By Richard Balmforth and Thomas Grove

Kiev said on Wednesday it would halt payment of state funds in areas controlled by pro-Moscow rebels, as both sides hardened positions in what is rapidly becoming a “frozen conflict”: a long-term stalemate that the West believes is Russia’s aim.

A day after the rebels held inauguration ceremonies for their leaders, the separatists and the central government each accused each other of violating a September peace deal and signalled they would withdraw support for some of its terms.

The past four days have seen the rebels stage elections for leadership which the government called illegal, and the government respond by saying it would revoke a law that would have granted eastern regions autonomy and sent them cash.

Despite a ceasefire declared two months ago, two teenagers were killed by shelling in Donetsk, one of the two separatist strongholds, on Wednesday as they played football on a school sports field, the city’s administration said.

The rebels say their newly elected leaders must be allowed to negotiate with Kiev directly; Kiev says this is impossible. Both sides’ positions reverse parts of the 12-point peace plan, the Minsk protocol, agreed in Belarus in September.

With Kiev lacking the military might to break the rebels by force, Western allies now fear that a large chunk of Ukrainian territory will become a Russian protectorate with a parlous economic future, beyond the writ of the central government.

“We have now realistically entered the phase of a ‘frozen conflict’,” said Yury Yakimenko, a political analyst at Ukraine’s Razumkov political research centre, using a term often applied to other ex-Soviet republics where separatist enclaves have been protected by Russian troops since the early 1990s.

The American general who serves as the highest ranking NATO officer also said this week that the conditions for a frozen conflict were being created in Ukraine.

KREMLIN PLAYBOOK

Russia seized and annexed Ukraine’s Crimea region in March, but has been more ambiguous about its intentions in eastern Ukraine, where it has supported separatist rebels but has not recognised their declarations of independence.

So far this week Moscow has stopped short of recognising the rogue elections held in Ukraine’s east on Sunday which elected leaders of two rebel “people’s republics” that jointly call themselves “New Russia”.

Western governments see the votes as part of a scenario, worked out in the Kremlin, to perpetuate instability in Ukraine after the ex-Soviet republic of 46 million shifted policy westwards following the overthrow of a Moscow-backed president.
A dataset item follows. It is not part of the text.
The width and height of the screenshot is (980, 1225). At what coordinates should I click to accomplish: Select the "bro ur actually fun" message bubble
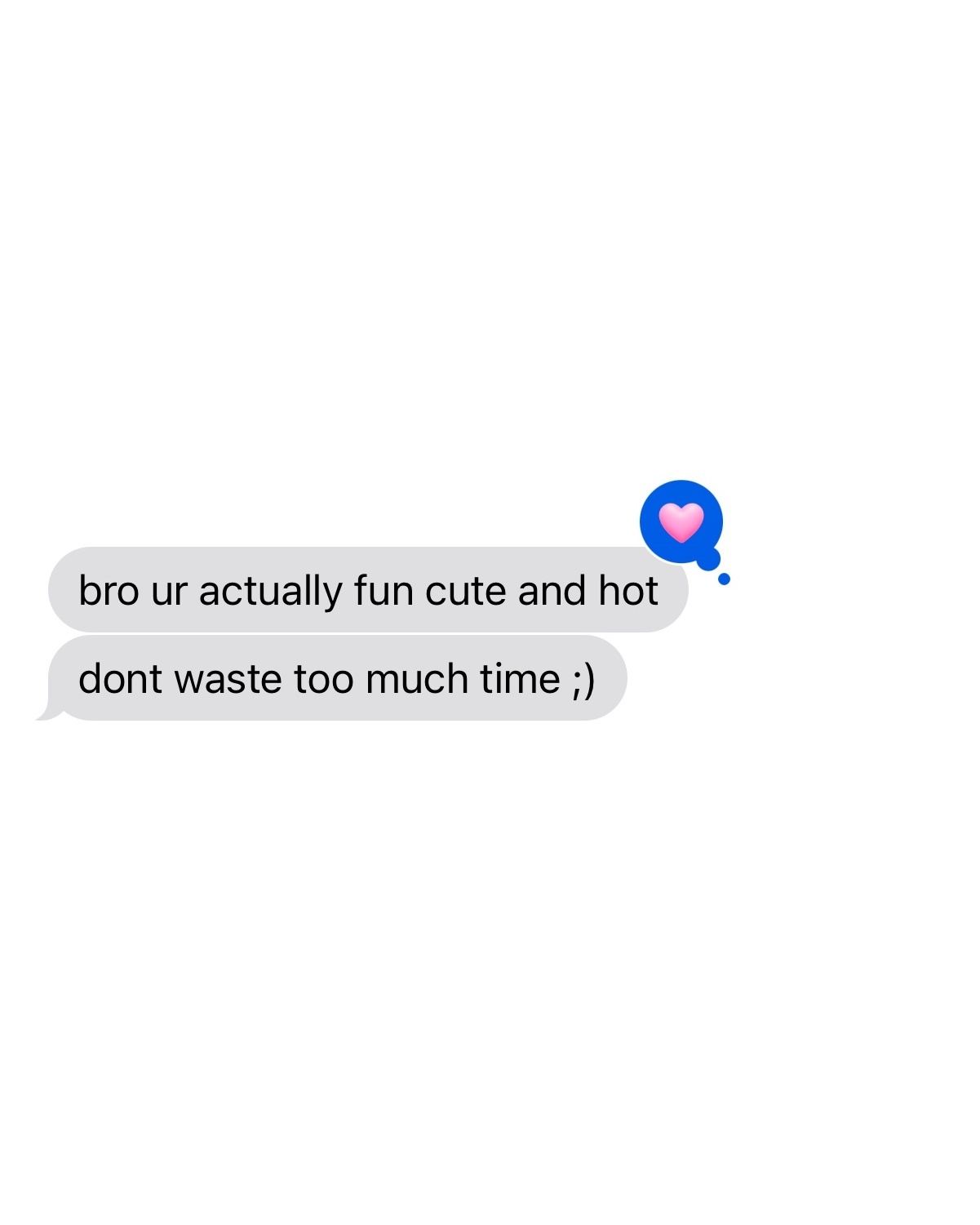tap(368, 589)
Kiev and the West fear Russian President Vladimir Putin’s grand design, following the annexation of Crimea in March, is to render Ukraine ineligible to become part of mainstream Europe, with a conflict left unresolved within its borders.

“Russia will direct its efforts at supporting instability, at hindering the creation of Ukrainian law-based institutions and at increasing permanent instability,” Yakimenko said.

Russia has dismissed such suggestions and accuses the West of stoking the crisis by staging an “anti-constitutional coup” in Kiev in February after months of street protests against a president who spurned a trade pact with the European Union.

Moscow denies sending in troops and weapons to support the rebels, although many of its soldiers died there, especially in August when Western governments say Russia despatched armoured columns to protect the rebels from the defeat.

Ukrainian President Petro Poroshenko said on Tuesday the rebels had violated the Minsk agreement by holding elections outside Ukrainian rules, and that he would ask parliament to suspend a law that would give their regions a “special status”.

The rebels said this “seriously damaged” the Minsk protocol and signalled they would no longer abide by it.

The “special status” law would have given the two rebel regions Donetsk and Luhansk rights to elect local officials under Ukrainian law, offered separatist fighters freedom from prosecution for acts on the battlefield and guaranteed the flow of state funds to rebel-held areas until peace was restored.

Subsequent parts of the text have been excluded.